Bakish’s pay package in 2023 was worth $31.26 million, down 2.5% from the year prior, according to the company’s April 11 preliminary proxy filing. His pay package last year included a $3 million base salary, $15.5 million in stock awards and a $12.4 million cash bonus.

Bakish, 60, had led Paramount Global as president and CEO since it was formed through the recombination of Viacom and CBS in 2019, with Shari Redstone prevailing to bring the two companies together after a legal fight. Previously, he had been CEO of Viacom since December 2016.

Bakish joined Viacom in 1997 and held a series of senior corporate, sales and development positions over the next two decades. Before becoming CEO, he headed the company’s international business as president/CEO of Viacom International Media Networks (VIMN) starting in 2007. Prior to Viacom, he worked as a partner with Booz Allen & Hamilton in its media and entertainment practice.

Under Bakish’s employment agreement with Paramount Global, he is eligible for severance payments and benefits in the event that his employment “is terminated by us without ‘cause’ or by him with ‘good reason,’ or, in certain circumstances, following non-extension of his employment agreement,” per the company’s most recent proxy statement. His severance payments are subject to an overall cap of two times the sum of his base salary and target bonus amount; Bakish’s salary is payable until the second anniversary of his termination and he’s due to also get an annual cash bonus at his target bonus amount as if he had remained employed through the second anniversary of his exit. In addition, Bakish is eligible for full vesting of all outstanding stock awards.

Here is Bakish’s full memo to Paramount Global employees:

Team,

I’m sure you have seen the news that I will be leaving the company, and that George Cheeks, Brian Robbins and Chris McCarthy will be stepping in to lead the Office of the CEO.

When I was asked to serve as interim CEO in 2016, I thought it would be a month-long gig. Seven years later, I can truly say the opportunity to lead this incredible company has been an unexpected but most welcome gift, and the greatest honor of my professional life.
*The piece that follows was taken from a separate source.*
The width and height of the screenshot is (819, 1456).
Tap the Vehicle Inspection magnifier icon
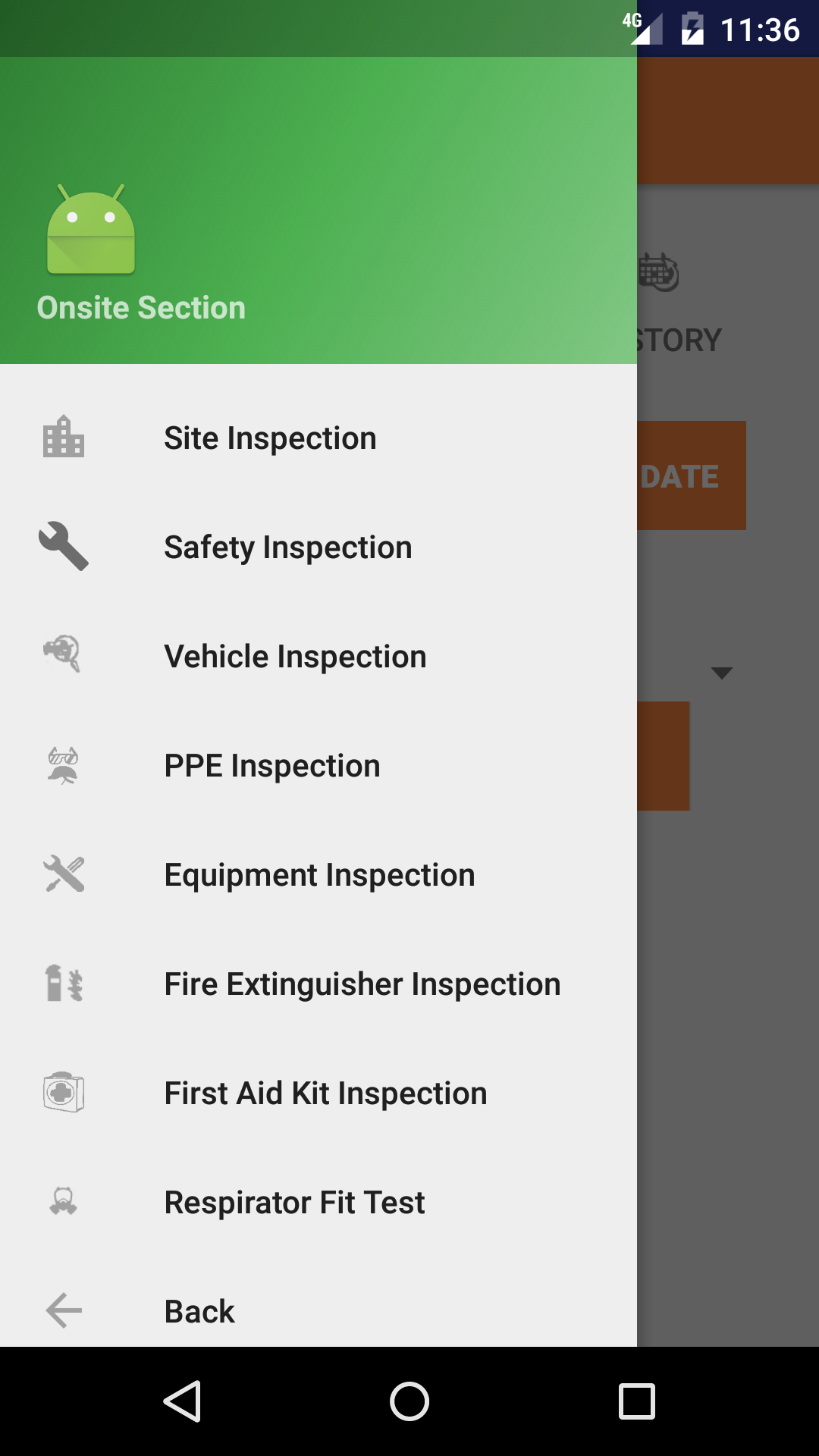click(x=64, y=654)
We have made the biggest shows across the country and around the world, created films beloved by audiences young and old, and produced the biggest events in music, sports, and more that defined culture. We pioneered free ad-supported streaming television, launched the fastest growing pay streaming service in the United States, and elevated one of the most iconic global entertainment brands to create the company we know today as Paramount. We did it all while navigating a fascinating but no less challenging time for media and entertainment – economic ups and downs, mergers and acquisitions, sweeping organizational transformation, and a global pandemic.

And we did it with the same spirit of those who built the brands we’ve been so lucky to steward. It’s been my privilege to watch you support each other and nurture our very special, rare corporate culture, while using our platform to do so much good in the communities we serve.

I’m incredibly grateful to Shari and the Board for the opportunity to lead this company, and to the mentors and friends I’ve made in my 27 years here. It may sound trite, but it’s undeniably true that it’s the people who make this place. Please know I couldn’t believe more strongly in all of you.

You are in great hands with George, Chris and Brian, who are longstanding, seasoned leaders with deep expertise across our brands and businesses. I will be here to support through the transition, and rooting for all of you, your success and happiness, far beyond.